Read and Write Tables From Impala With Talend

How to read and write tables from Impala without and with a Kerberized cluster with Talend.

Without Kerberos

Before you begin:

To follow this procedure, you must have a Repository containing the information of the Saagie platform. To this end, create a context group and define the contexts and variables required.

In this case, define the following context variables:

Name Type Value

IP_Impala

String

Your Impala IP address

Port_Impala

String

Your Impala port

Table_Impala

String

The Impala source table

BDD_Impala

String

The Impala working database

User_Impala

String

The Impala user authentication name

New_Table_Impala

String

The Impala target table

Password

Password

The Impala user account password

Once your context group is created and stored in the Repository, you can apply the Repository context variables to your jobs.

For more information, read the whole section on Using contexts and variables on Talend Studio User Guide.

Read Tables

This tutorial is an example of how to count lines.

  1. Create a new job in Talend.

  2. Add the following components:

    • tImpalaConnection, to establish a connection to an Impala database to be reused by other Impala components in your job.

    • tImpalaInput, to execute the select queries to extract data from Impala and send the data to the following component.

    • tLogRow, to display the result.

  3. Link these components as follows:

    hive read table with talend
    The above example is with Hive components.
  4. Double-click each component and configure their settings as follows:

    • tImpalaConnection

    • tImpalaInput

    • tLogRow

    In the Basic settings tab:

    1. From the Property type list, select Built-in so that no property data is stored centrally.

    2. From the Distribution list, select the Cloudera cluster.

    3. From the Version list, select the latest version of Cloudera.

    4. In the Host field, enter the database server IP address.

    5. In the Port field, enter the listening port number of the database server.

    6. In the Database field, enter the name of the database.

    7. In the Username and Password fields, enter the authentication information of the user.

    8. In the Additional JDBC Settings field, you can specify additional connection properties for the database connection you are creating.

    For more information, you can refer to Talend’s documentation on the tImpalaConnection component.

    In the Basic settings tab:

    1. From the Property type list, select Built-in so that no property data is stored centrally.

    2. Select the Use an existing connection option.

    3. From the Component List list, select the connection component tImpalaConnection to reuse the connection details already defined.

    4. From the Schema list, select Built-In to create and store the schema locally for this component only.

    5. In the Table name field, enter the name of the table.
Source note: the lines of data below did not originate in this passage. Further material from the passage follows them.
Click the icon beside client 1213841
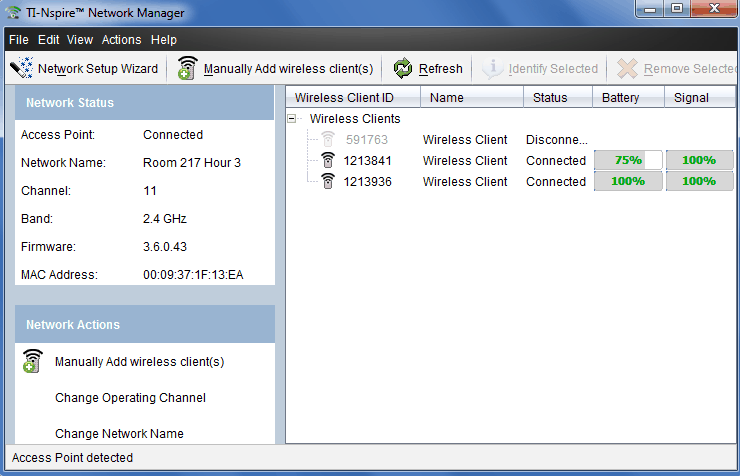The height and width of the screenshot is (476, 740). pos(328,161)
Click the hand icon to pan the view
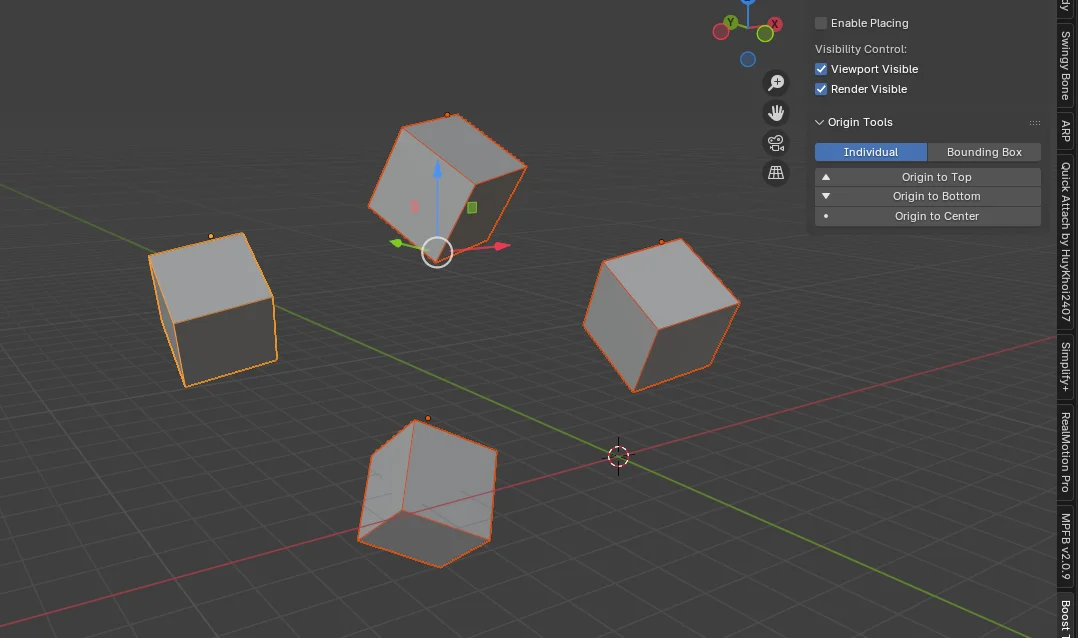 tap(776, 112)
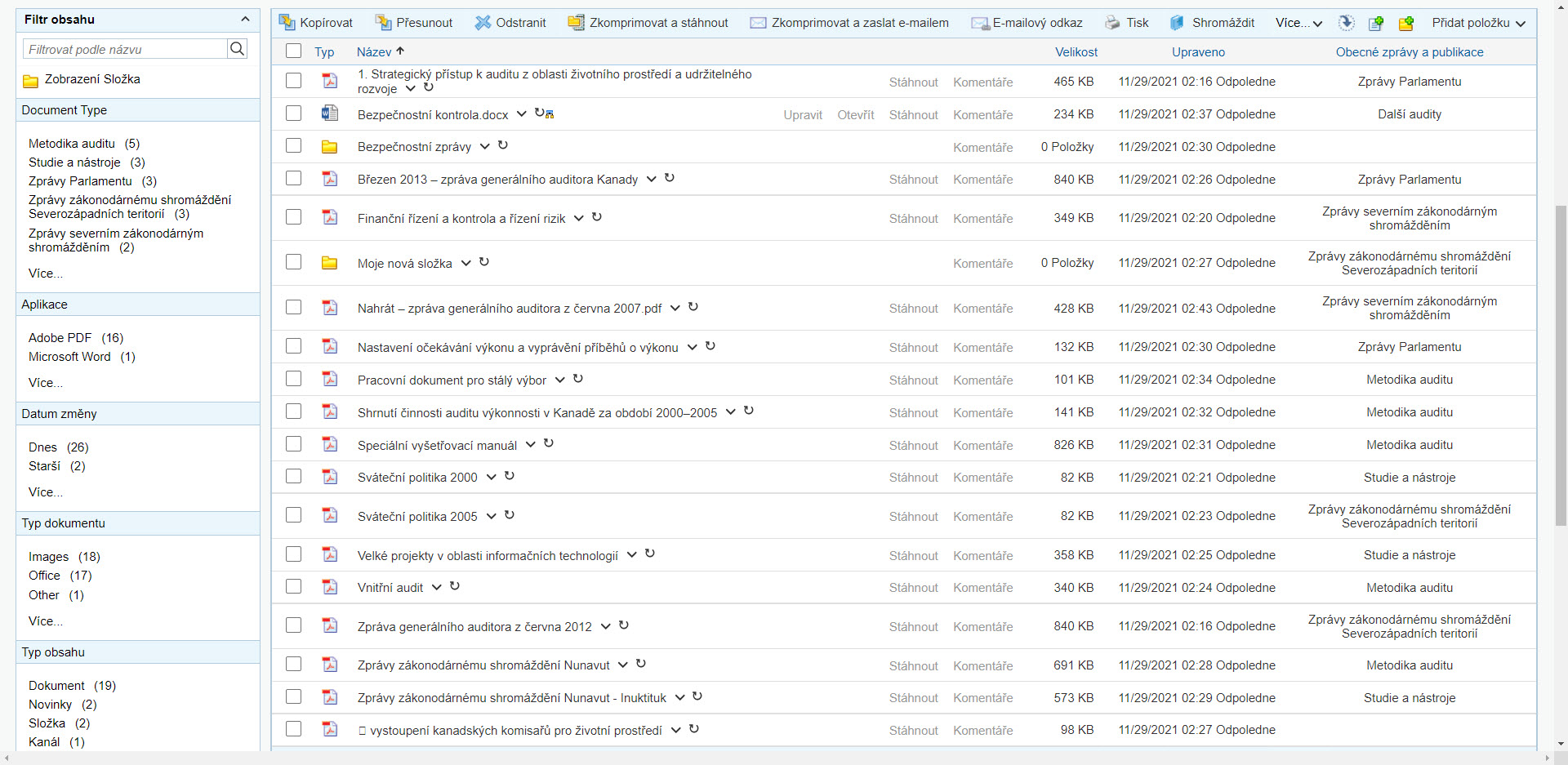Click Word icon of Bezpečnostní kontrola.docx
Image resolution: width=1568 pixels, height=765 pixels.
coord(330,113)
    6. From the Query type field, select Built-In to fill in manually the query statement or build it graphically using SQLBuilder.

    7. In the Query field, enter your database query as follows: "SELECT COUNT(*) FROM "+context.Table_Impala+"".

    For more information, you can refer to Talend’s documentation on the tImpalaInput component.
    For more information, you can refer to Talend’s documentation on the tLogRow component.
  5. Run the job.

Write Tables

This tutorial is an example of how to create a new table and insert ten rows.

  1. Create a new job in Talend.

  2. Add the following components:

    • tImpalaConnection, to establish a connection to an Impala database to be reused by other Impala components in your job.

    • tImpalaRow, to execute a SQL query at each iteration of the Talend flow.

  3. Link these components with the OnSubjobOk connection.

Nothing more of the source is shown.